腎臟不好的病人 千萬不要用fleet soda(sodium phosphate)來做colon prepare呀
昨天值班遇到一個病人突然喘起來 baseline BUN:80,Cr:5
因為懷疑sigmoid colon cancer要做colonscope
正使用fleet soda作colon prepare 結果一天拉了20幾次
結果一抽gas PH:7.0,HCO3:3,BUN:120,Cr:8,blood osmolarity:388,Na:162,
結果是colon prepare到severe dehydration,當場補了20隻jusomin,
第一次見到這麼高的值 真的是嚇到我了 趕快拖去急洗腎才結束了這一場鬧劇
也印證了主治醫師的話 病人突然發生的問題 有一半是我們搞出來的 XD!
<Gastroenterology January 31, 2006>Renal Failure After Oral Sodium Phosphate for Colonoscopy
In three earlier reports, investigators described seven patients who developed chronic renal insufficiency after receiving oral sodium phosphate solution or sodium phosphate tablets before colonoscopy. Now, investigators from the center at Columbia College of Physicians & Surgeons, who reported 5 of the first 7 cases, describe those 5 patients plus 16 additional patients who developed renal insufficiency after oral sodium phosphate administration.
This patient group comprised 17 women and 4 men (mean age, 64; 17 white). Of 16 with hypertension, 7 were taking angiotensin-converting–enzyme (ACE) inhibitors, 7 were taking angiotensin-receptor blockers, and 4 were taking diuretics. Three patients were taking nonsteroidal anti-inflammatory drugs. Nineteen patients received standard doses of oral sodium phosphate solution (timing of the doses was not reported), 1 received a nonstandard high dose of oral sodium phosphate solution, and 1 received sodium phosphate tablets. Renal biopsies were performed at a mean 3.8 months after colonoscopy; mean serum creatinine level was 3.7 ng/dL (range, 2.2–8.0 ng/dL). Renal biopsies typically showed tubular injury, with tubular atrophy and interstitial fibrosis, and abundant calcium phosphate deposits in distal tubules and collecting ducts. During a mean follow-up of 16.7 months, four patients required renal replacement therapy, including one successful renal transplant; none of the patients completely recovered renal function.

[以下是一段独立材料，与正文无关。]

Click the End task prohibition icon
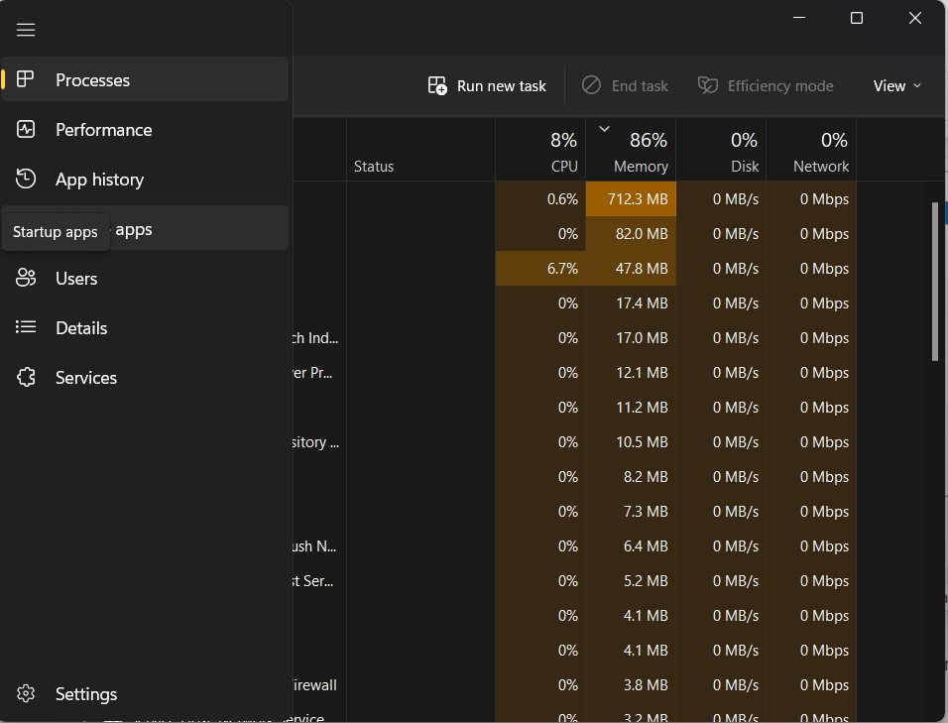The height and width of the screenshot is (723, 948). [x=591, y=85]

Comment: These findings suggest that chronic renal insufficiency sometimes follows bowel preparation with oral sodium phosphate solution. The exact mechanism and incidence of this injury remain uncertain. The number of sodium phosphate doses administered yearly for colonoscopy in the U.S. is enormous, and this reporting group is at a referral center for renal biopsies. Nevertheless, this complication is almost certainly underreported, because the symptoms of chronic renal insufficiency often are mild and nonspecific.

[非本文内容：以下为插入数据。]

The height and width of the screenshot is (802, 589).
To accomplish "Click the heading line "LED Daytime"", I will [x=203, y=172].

So, what can we conclude? Certainly, sodium phosphate is a more effective bowel preparation than is polyethylene glycol (PEG), particularly if the doses are split so that one dose is given on the evening before the examination and the second dose is given on the morning of the examination. Splitting doses (by as long as 10–12 hours) also might improve safety by reducing the chances of developing very high serum phosphate levels. The results underscore the importance of using sodium phosphate appropriately. Patients should be selected properly and undergo aggressive hydration, preferably with oral rehydration solution. Regimens involving reduced dosages of sodium phosphate, perhaps by combining sodium phosphate with other laxatives, deserve evaluation.